SAO PAULO, Sept 22 (Reuters) - Raizen, Brazil's largest cane processor, said it lost five days of crushing operations in September due to widespread rains, but remained hopeful to reach its guidance and process around 61 million tonnes in the 2015/16 season, vice-president of operations Pedro Mizutani said on Tuesday.
He said crushing numbers for the first half of September to be released by cane industry group Unica in the coming days would possibly show a number below 30 million tonnes for the center-south, as some market players were expecting.
"We are behind the schedule after these September rains, which we didn't expect," Mizutani told reporters on the sidelines of Datagro's sugar and ethanol conference. "I hope we don't see any more rains this month."

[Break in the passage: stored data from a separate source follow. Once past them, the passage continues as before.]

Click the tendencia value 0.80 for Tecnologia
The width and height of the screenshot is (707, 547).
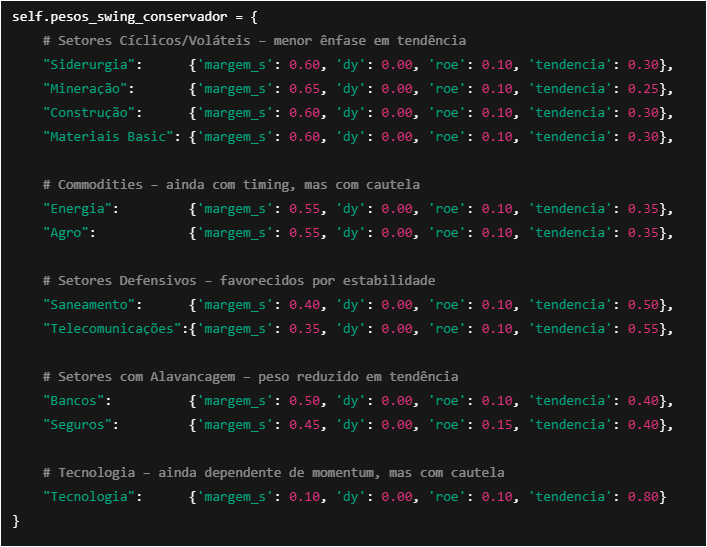[643, 497]
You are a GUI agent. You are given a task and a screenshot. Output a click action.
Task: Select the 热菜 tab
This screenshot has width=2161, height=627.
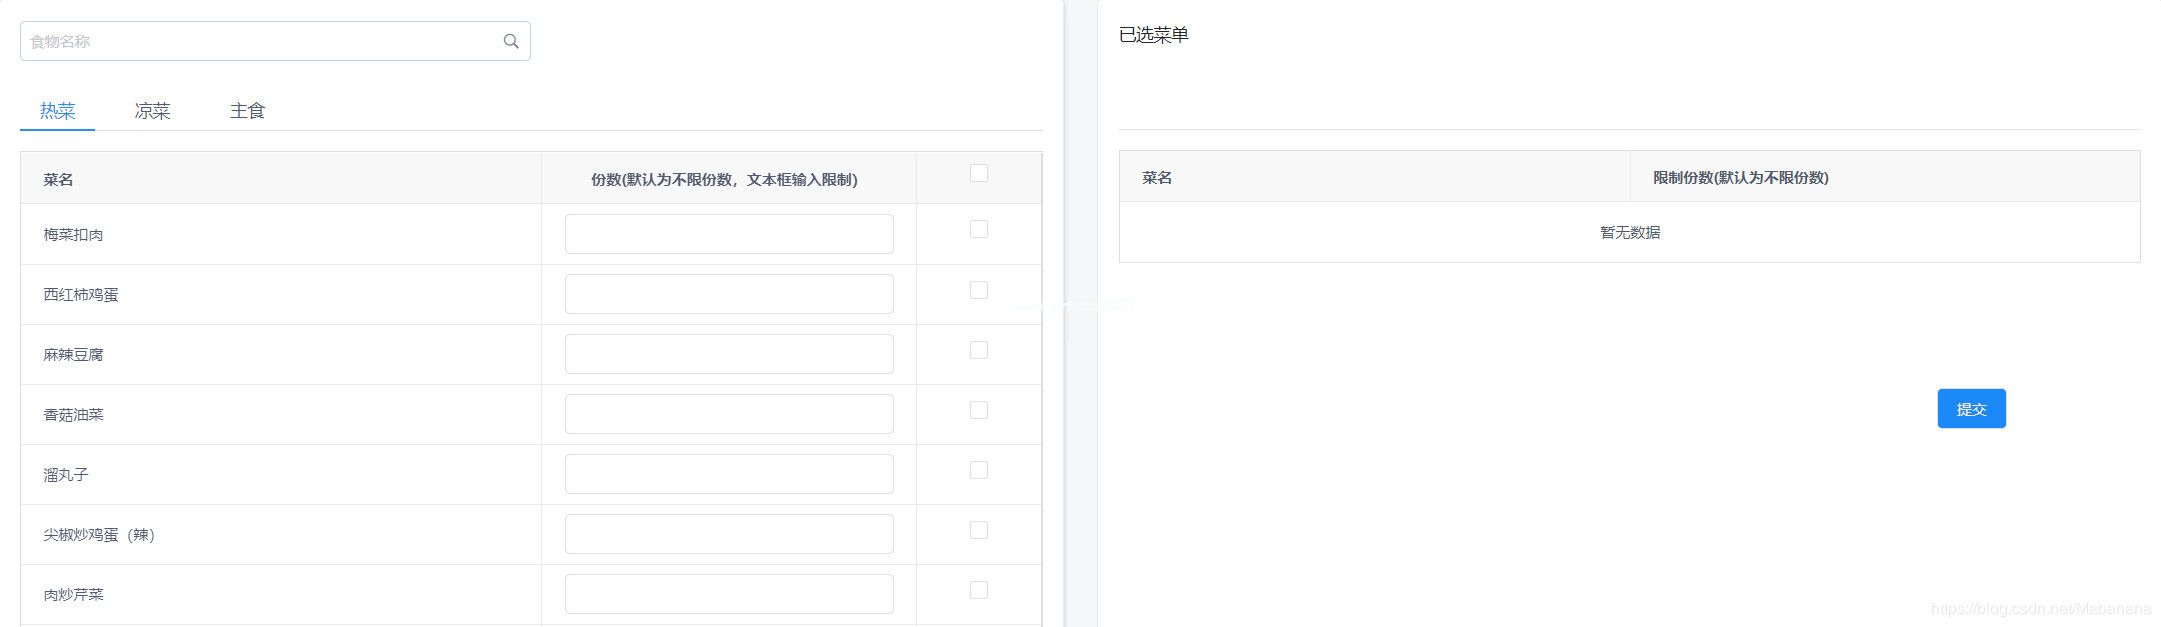[x=58, y=111]
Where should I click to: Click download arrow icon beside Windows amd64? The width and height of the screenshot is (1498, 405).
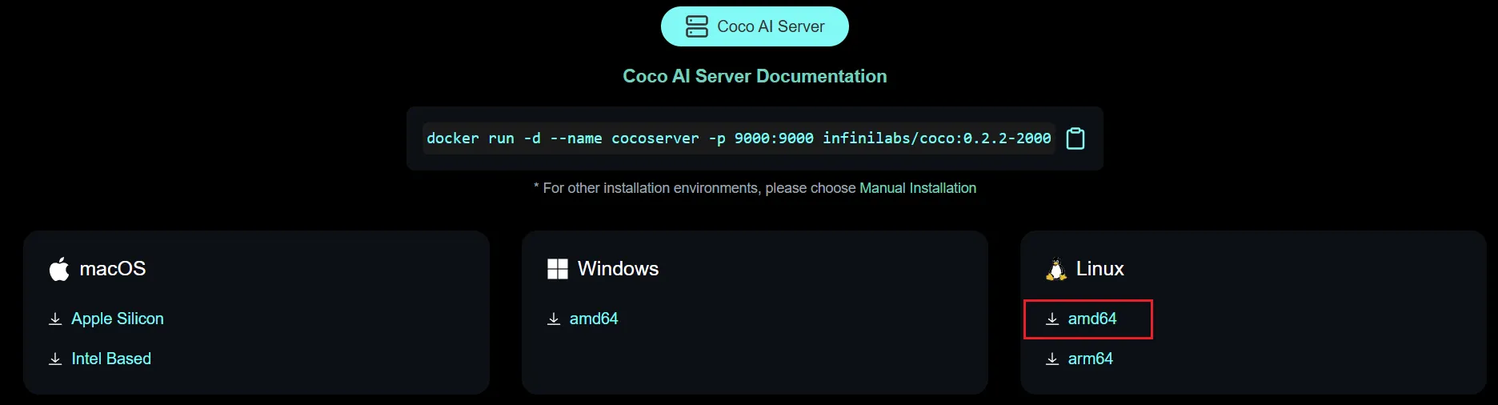pyautogui.click(x=553, y=319)

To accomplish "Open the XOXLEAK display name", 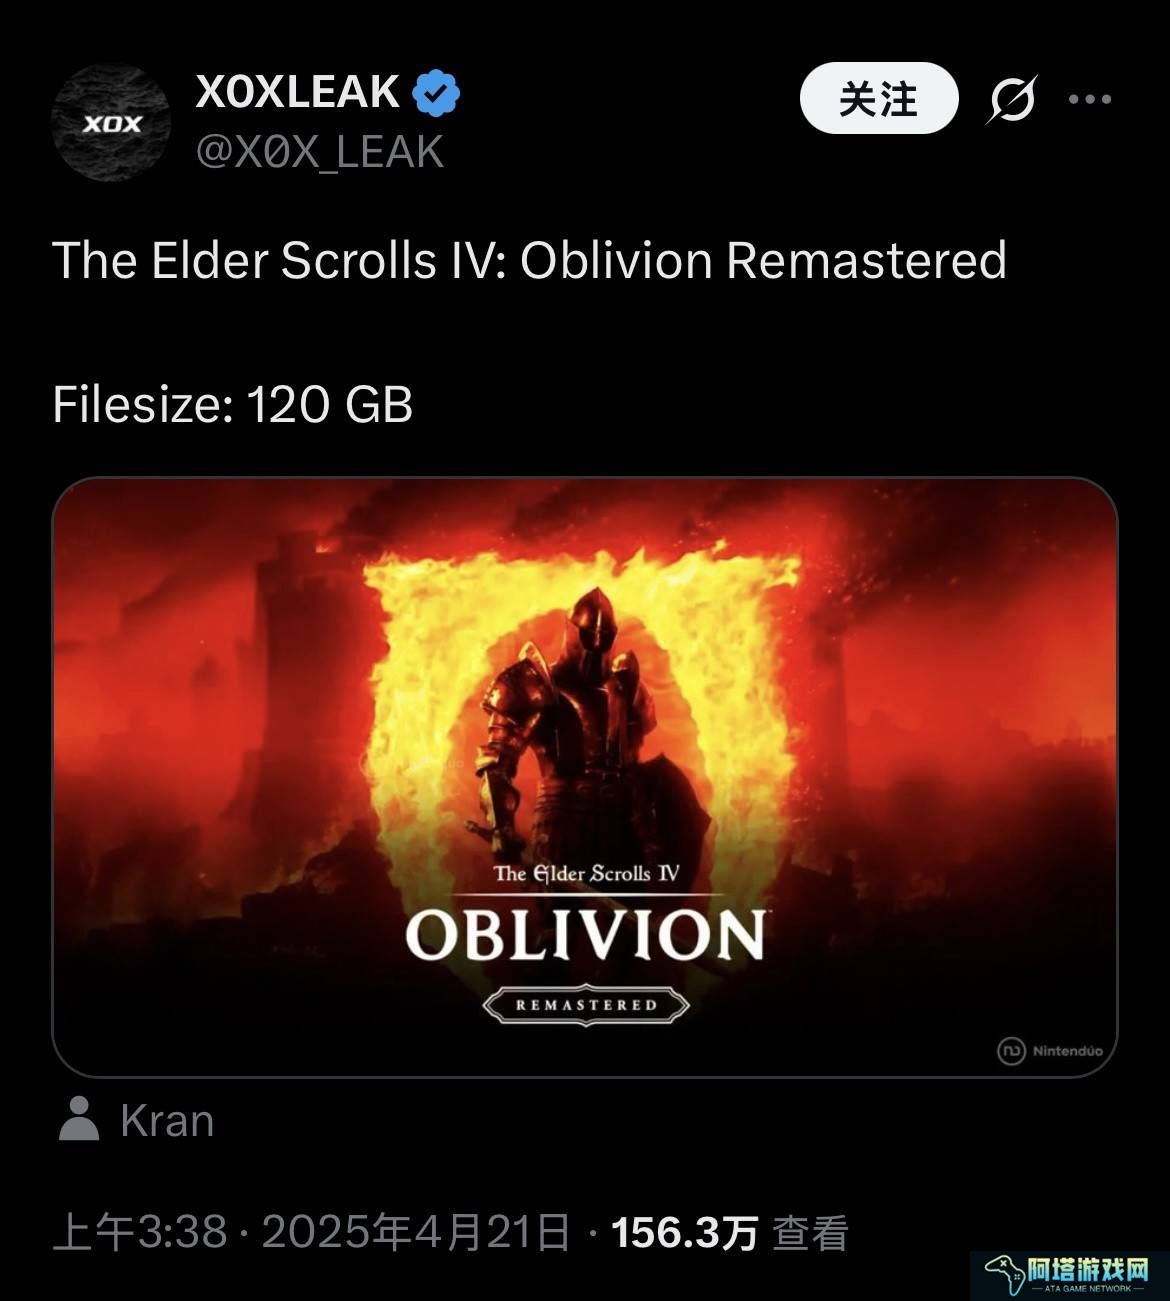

Mizutani said Raizen, a joint venture between Brazil's Cosan and Royal-Dutch Shell, would certainly extend crushing beyond November, when the crop would usually end in the center-south, to be able to crush most of the mature cane.
"But this has a limit. We will not hurt the fields trying to operate longer than we should. When the weather makes it inadequate to continue, we will stop," he said, referring to the compaction of soil that harvesters can cause in wet weather.
Brazil is shifting into its rainy season that peaks in December through March, when mills typically shut down.
Mizutani said Brazil's center-south would have potential to crush up to 610 million tonnes of cane this season if December was a month with zero rains, but he sees that as nearly impossible in light of El Nino. "We will probably crush 590 million tonnes this season."
For the next crop, he does not see conditions for an increase in crushing, unless rains from November to February are very favorable.
If the climate is dry, the new crop could be as low as 570 million tonnes, he said.
Mizutani said Raizen has no intention of buying other milling groups, taking the opportunity of the worsening financial crisis and heavy debt loads in the industry.